Retrieves all available authors in the OpenCTI instance.
Reader Note
If the name is not specified, then all available authors will be returned. If the input search value for name does not exist, then it will return success with no result.
Input
Input Parameter | Required/Optional | Description | Example |
Names | Optional | The author's name. Author IDs will not be accepted for this parameter. To search by name, ensure your input is the full name. Partial names and keywords are not accepted. | [ "kaspersky" ] |
Output
Error Handling
If the Return Data is Failed, an Error tab will appear in the Test Result window.
The error tab contains the details responded from D3 SOAR or third-party API calls, including Failure Indicator, Status Code, and Message.
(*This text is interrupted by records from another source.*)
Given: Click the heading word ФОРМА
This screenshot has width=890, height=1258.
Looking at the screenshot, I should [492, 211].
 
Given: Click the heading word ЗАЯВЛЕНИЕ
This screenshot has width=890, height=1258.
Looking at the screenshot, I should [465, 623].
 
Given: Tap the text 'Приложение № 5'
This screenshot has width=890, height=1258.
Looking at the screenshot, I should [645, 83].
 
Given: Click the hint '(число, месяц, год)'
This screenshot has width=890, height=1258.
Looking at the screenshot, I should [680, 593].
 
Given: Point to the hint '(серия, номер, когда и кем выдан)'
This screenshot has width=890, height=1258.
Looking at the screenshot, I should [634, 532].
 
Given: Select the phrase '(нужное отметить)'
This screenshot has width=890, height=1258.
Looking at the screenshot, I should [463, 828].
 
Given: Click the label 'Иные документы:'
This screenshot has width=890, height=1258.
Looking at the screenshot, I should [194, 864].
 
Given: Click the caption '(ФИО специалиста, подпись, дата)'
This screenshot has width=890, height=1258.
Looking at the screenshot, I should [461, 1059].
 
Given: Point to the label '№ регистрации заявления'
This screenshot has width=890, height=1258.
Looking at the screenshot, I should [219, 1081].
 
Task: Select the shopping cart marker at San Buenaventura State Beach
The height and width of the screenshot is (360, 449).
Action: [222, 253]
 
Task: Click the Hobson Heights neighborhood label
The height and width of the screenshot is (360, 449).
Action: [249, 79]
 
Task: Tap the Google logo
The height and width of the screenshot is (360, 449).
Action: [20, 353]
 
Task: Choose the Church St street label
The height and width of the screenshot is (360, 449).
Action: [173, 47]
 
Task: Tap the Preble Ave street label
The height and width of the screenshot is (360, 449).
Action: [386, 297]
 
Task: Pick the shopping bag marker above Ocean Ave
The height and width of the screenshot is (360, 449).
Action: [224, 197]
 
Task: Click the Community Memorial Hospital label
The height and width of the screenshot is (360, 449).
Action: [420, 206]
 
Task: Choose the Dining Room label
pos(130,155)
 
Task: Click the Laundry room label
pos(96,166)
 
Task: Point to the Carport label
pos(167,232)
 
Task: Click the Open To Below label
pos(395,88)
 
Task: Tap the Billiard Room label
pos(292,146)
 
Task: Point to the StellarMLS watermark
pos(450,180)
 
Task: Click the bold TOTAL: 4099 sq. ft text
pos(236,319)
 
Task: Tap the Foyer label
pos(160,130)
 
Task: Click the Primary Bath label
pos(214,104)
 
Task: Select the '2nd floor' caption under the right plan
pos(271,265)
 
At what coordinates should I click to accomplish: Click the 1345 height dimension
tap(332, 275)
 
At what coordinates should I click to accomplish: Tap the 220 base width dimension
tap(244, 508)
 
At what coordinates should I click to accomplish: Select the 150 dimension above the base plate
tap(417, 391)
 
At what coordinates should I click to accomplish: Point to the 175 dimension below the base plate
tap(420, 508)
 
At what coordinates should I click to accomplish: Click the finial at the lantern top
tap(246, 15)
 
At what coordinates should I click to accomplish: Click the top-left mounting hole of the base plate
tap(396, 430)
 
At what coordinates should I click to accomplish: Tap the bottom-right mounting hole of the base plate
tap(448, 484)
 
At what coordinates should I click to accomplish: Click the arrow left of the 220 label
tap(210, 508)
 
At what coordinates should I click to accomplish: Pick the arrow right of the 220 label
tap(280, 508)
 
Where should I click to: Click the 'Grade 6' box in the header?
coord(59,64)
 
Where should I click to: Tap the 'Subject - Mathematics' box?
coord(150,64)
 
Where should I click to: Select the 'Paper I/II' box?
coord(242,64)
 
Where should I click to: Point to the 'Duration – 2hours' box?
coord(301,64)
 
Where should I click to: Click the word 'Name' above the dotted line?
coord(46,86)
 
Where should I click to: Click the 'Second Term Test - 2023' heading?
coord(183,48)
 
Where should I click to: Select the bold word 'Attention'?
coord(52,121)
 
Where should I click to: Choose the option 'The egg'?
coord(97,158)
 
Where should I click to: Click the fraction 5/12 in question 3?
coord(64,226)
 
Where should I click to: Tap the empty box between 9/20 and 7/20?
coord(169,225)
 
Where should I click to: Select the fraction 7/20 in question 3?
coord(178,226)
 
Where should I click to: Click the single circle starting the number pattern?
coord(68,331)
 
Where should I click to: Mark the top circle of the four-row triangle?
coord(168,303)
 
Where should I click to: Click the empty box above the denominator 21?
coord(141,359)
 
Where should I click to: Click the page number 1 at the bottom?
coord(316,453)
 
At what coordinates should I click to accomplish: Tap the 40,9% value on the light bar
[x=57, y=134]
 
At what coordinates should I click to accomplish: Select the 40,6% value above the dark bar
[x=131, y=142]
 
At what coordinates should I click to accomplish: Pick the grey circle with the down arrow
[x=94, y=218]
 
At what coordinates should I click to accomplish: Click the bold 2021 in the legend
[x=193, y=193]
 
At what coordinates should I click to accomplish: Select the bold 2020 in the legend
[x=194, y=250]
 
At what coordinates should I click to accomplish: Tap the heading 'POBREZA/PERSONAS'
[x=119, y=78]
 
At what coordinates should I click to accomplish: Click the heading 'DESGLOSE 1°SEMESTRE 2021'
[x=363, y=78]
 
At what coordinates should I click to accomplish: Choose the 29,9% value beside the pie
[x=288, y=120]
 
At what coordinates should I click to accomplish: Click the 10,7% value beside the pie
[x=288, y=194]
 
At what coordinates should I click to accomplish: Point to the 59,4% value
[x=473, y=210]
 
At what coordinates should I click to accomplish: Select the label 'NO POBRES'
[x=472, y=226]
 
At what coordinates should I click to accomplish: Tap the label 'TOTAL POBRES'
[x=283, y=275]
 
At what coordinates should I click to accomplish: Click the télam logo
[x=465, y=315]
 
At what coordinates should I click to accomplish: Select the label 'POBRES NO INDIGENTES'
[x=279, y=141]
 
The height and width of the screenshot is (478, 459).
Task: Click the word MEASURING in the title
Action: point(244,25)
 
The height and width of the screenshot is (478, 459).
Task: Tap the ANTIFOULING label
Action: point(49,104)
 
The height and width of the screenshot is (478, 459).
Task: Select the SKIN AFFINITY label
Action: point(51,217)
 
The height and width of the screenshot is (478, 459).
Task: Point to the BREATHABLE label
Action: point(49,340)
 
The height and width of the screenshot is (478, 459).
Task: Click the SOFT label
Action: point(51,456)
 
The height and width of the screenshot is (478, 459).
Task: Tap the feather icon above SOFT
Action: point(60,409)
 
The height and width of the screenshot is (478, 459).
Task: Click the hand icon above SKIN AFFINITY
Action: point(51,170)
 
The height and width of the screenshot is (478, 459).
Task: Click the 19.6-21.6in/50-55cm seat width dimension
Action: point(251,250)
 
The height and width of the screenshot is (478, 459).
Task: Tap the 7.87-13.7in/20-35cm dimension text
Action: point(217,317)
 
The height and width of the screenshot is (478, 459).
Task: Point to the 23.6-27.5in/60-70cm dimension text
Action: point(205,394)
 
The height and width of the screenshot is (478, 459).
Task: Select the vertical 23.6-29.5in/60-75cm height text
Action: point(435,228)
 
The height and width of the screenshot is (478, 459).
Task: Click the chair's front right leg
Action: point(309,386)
This can help you locate the root cause of a command failure.
Parts in Error | Description | Example |
Failure Indicator | Indicates the command failure that happened at a specific input and/or API call. | List Authors failed. |
Status Code | The response code issued by the third-party API server or the D3 SOAR system that can be used to locate the corresponding error category. For example, if the returned status code is 401, the selected connection is unauthorized to run the command. The user or system support would need to check the permission setting in the OpenCTI portal. Refer to the HTTP Status Code Registry for details. | Status Code: 401. |
Message | The raw data or captured key error message from the integration API server about the API request failure. | Message: API Key expired. Please check your API Key. |
Error Sample Data List Authors failed. Status Code: 401. Message: API Key expired. Please check your API Key. |
List Connectors
Retrieves a list of available connectors.
Reader Note
This command can return a maximum of 100 results.
Input
N/A
Output
Error Handling
If the Return Data is Failed, an Error tab will appear in the Test Result window.
The error tab contains the details responded from D3 SOAR or third-party API calls, including Failure Indicator, Status Code, and Message. This can help you locate the root cause of a command failure.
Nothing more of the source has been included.